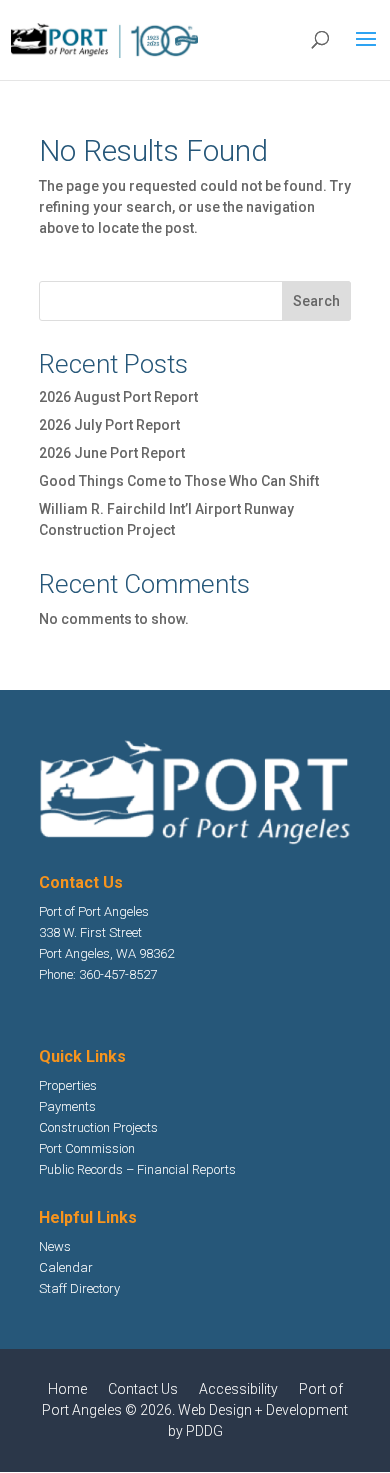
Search (316, 301)
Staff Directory (79, 1288)
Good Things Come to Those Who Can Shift (179, 481)
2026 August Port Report (118, 397)
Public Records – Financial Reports (137, 1169)
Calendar (66, 1267)
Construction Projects (98, 1127)
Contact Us (143, 1389)
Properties (68, 1085)
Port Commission (87, 1148)
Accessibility (238, 1389)
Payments (67, 1106)
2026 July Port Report (109, 425)
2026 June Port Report (112, 453)
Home (67, 1389)
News (55, 1246)
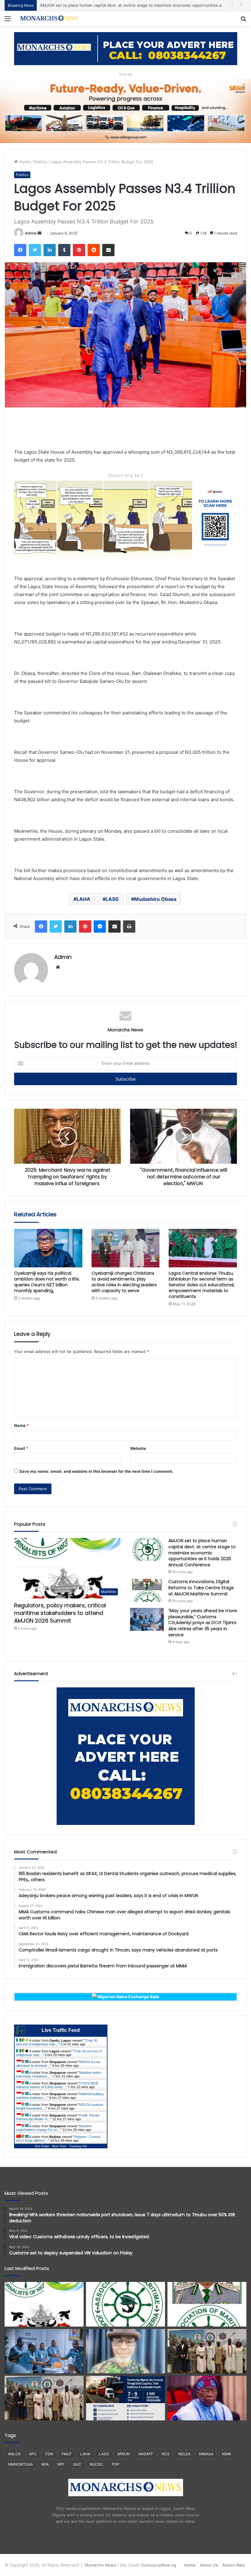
####
PROMPT: In the copy, include no pictures, but repeat the listing exactly.

EXERCISE RESULT:
Search (316, 301)
Staff Directory (79, 1288)
Good Things Come to Those Who Can Shift (179, 481)
2026 August Port Report (118, 397)
Public Records – Financial Reports (137, 1169)
Calendar (66, 1267)
Construction Projects (98, 1127)
Contact Us (143, 1389)
Properties (68, 1085)
Port Commission (87, 1148)
Accessibility (238, 1389)
Payments (67, 1106)
2026 July Port Report (109, 425)
2026 June Port Report (112, 453)
Home (67, 1389)
News (55, 1246)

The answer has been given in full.